Exercise aim - Using the data below, count the lines that carry the string "agent" and write only the count.

Saved data entries
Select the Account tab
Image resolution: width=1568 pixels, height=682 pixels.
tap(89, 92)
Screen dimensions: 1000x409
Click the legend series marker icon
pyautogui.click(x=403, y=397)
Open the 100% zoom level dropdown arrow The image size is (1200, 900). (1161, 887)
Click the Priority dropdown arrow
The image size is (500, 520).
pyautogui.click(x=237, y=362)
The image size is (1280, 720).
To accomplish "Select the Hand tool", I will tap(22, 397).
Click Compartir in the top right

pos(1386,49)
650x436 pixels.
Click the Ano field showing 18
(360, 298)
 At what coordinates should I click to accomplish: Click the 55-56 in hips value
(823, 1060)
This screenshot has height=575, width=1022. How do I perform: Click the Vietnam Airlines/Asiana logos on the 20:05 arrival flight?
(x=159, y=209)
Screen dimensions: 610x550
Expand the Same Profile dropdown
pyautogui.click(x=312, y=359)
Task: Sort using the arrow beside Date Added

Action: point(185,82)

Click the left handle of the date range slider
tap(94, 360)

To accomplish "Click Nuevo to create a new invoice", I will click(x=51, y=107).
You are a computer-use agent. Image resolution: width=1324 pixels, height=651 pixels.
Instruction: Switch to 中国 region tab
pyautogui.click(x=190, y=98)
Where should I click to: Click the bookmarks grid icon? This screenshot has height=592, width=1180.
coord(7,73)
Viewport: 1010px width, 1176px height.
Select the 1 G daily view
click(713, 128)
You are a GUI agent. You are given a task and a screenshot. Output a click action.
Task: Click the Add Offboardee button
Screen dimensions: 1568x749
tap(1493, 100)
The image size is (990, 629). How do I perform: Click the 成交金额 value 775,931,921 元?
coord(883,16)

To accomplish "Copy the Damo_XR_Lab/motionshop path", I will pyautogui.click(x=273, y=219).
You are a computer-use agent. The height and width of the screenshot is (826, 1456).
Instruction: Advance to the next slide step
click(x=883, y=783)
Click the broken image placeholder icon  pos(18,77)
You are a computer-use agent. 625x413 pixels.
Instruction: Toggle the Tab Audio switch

Task solution - 4